How to avoid deadlocks

Prevent deadlocks in Rust by using Mutex to guard shared data and ensuring consistent lock ordering so threads do not wait indefinitely.

How to avoid deadlocks

You have two threads updating a shared database. Thread A holds a lock on the user table and waits for the order table. Thread B holds the order table and waits for the user table. Neither moves. The program freezes. This is a deadlock. It's the silent killer of concurrent code. Rust won't stop you from writing deadlocks at compile time, but it gives you tools to make them rare and easy to spot. Deadlocks are logic bugs, not syntax errors. The compiler trusts you to keep the threads honest.

The hallway standoff

A deadlock happens when two or more threads are each waiting for a resource the other holds. Imagine two people trying to enter two different rooms. Alice holds the key to Room 1 and needs the key to Room 2. Bob holds the key to Room 2 and needs the key to Room 1. They both stand in the hallway, clutching their keys, waiting for the other to move. Neither can proceed. The system is stuck forever.

In Rust, resources are usually locks like Mutex. If Thread A locks Mutex A then tries to lock Mutex B, while Thread B locks Mutex B then tries to lock Mutex A, you get the hallway standoff. The threads are alive, but they are blocked waiting for locks that will never be released. Deadlocks are race conditions in the order of operations. They only happen when the timing lines up just wrong.

Minimal deadlock example

This code creates a deadlock by reversing the lock order in two threads. The sleep calls force the overlap so the deadlock happens reliably, but the bug exists even without them.

use std::sync::Mutex;
use std::thread;

fn main() {
    let lock_a = Mutex::new(0);
    let lock_b = Mutex::new(0);

    // Thread 1: Grabs A, then B
    let handle1 = thread::spawn(move || {
        let mut a = lock_a.lock().unwrap(); // Acquire A
        thread::sleep(std::time::Duration::from_millis(10)); // Force context switch
        let mut b = lock_b.lock().unwrap(); // Wait for B (held by Thread 2)
        *b += 1;
    });

    // Thread 2: Grabs B, then A
    let handle2 = thread::spawn(move || {
        let mut b = lock_b.lock().unwrap(); // Acquire B
        thread::sleep(std::time::Duration::from_millis(10)); // Force context switch
        let mut a = lock_a.lock().unwrap(); // Wait for A (held by Thread 1)
        *a += 1;
    });

    handle1.join().unwrap();
    handle2.join().unwrap();
}

Run this code and it hangs. The OS scheduler gives Thread 1 the CPU first. It grabs lock_a. Then Thread 2 runs and grabs lock_b. Now Thread 1 tries lock_b and blocks. Thread 2 tries lock_a and blocks. Both are sleeping, waiting for the other to wake up and release a lock. They never will. The join calls in main also block. The program sits there until you kill it. This code hangs. The sleep forces the overlap, but without it, the race condition still exists. It just happens less often.

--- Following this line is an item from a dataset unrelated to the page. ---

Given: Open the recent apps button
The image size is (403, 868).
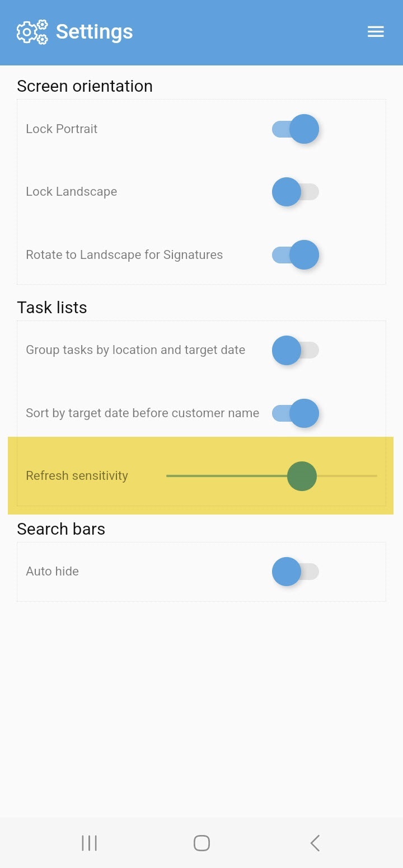Looking at the screenshot, I should (x=89, y=843).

Walkthrough: why the compiler stays silent

The compiler rejects this with no error. It sees valid lock acquisitions. lock_a.lock() returns a MutexGuard. lock_b.lock() returns a MutexGuard. The types are correct. The borrows are valid. Rust's type system tracks ownership and borrowing within a single thread's control flow. It does not track the runtime order of lock acquisitions across multiple threads. The compiler cannot prove that Thread 1 and Thread 2 will never acquire locks in opposite orders. You have to manage the order yourself. The compiler sees valid lock acquisitions. It doesn't track runtime order across threads. You own the ordering invariant.

Realistic fix: global lock ordering

The standard way to prevent deadlocks is to enforce a global order on lock acquisition. If every thread acquires locks in the same order, the hallway standoff becomes impossible. One thread might wait for another, but it will never wait for a lock that the other thread is waiting for.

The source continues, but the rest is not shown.